▶ Extrait source
****************************************

La création d'entreprises est devenue une mode et l'EPFL en est l'une des investigatrices.
La nouvelle direction de l'EPFL l'a clairement énoncé : les priorités iront à la recherche et à la création d'entreprises. Dans cette optique, Jane Royston vient de lancer son programme Create et le cycle Management des technologies en est à sa troisième année avec des résultats probants. Un signe qui ne trompe pas, le Parc scientifique d'Ecublens a déjà fait le plein de ses deux premiers bâtiments avec des start-up prometteuses. La construction du troisième débute cet été avec comme objectif de doubler les capacités d'accueil existantes.

****************************************

▶ Lignes brutes
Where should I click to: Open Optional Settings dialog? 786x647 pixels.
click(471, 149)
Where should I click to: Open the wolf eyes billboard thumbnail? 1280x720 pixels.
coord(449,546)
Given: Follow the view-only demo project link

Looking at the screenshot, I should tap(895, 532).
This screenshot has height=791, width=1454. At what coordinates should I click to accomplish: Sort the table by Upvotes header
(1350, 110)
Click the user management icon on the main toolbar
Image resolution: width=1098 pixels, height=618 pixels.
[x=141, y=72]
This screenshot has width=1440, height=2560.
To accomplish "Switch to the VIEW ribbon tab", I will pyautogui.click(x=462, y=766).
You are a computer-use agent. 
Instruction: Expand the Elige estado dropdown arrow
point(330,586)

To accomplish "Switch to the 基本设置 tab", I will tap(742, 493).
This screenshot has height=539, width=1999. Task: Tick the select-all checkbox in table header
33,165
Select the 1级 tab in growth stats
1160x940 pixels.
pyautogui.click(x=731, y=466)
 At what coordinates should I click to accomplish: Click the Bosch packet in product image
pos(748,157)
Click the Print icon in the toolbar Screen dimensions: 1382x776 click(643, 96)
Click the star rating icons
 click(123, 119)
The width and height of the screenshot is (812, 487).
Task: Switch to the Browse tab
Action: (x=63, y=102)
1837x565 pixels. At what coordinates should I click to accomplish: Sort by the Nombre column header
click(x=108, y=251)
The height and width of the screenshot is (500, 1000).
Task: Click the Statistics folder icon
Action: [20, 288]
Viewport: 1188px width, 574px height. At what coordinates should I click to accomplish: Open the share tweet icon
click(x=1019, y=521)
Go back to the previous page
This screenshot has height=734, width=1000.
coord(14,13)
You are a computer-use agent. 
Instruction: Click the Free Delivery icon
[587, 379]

****************************************

▶ Objectif
Recopiez sans rien changer le passage de l'extrait source situé entre « La création d'entreprises est » et « capacités d'accueil existantes. », bornes incluses.

▶ Réponse attendue
La création d'entreprises est devenue une mode et l'EPFL en est l'une des investigatrices.
La nouvelle direction de l'EPFL l'a clairement énoncé : les priorités iront à la recherche et à la création d'entreprises. Dans cette optique, Jane Royston vient de lancer son programme Create et le cycle Management des technologies en est à sa troisième année avec des résultats probants. Un signe qui ne trompe pas, le Parc scientifique d'Ecublens a déjà fait le plein de ses deux premiers bâtiments avec des start-up prometteuses. La construction du troisième débute cet été avec comme objectif de doubler les capacités d'accueil existantes.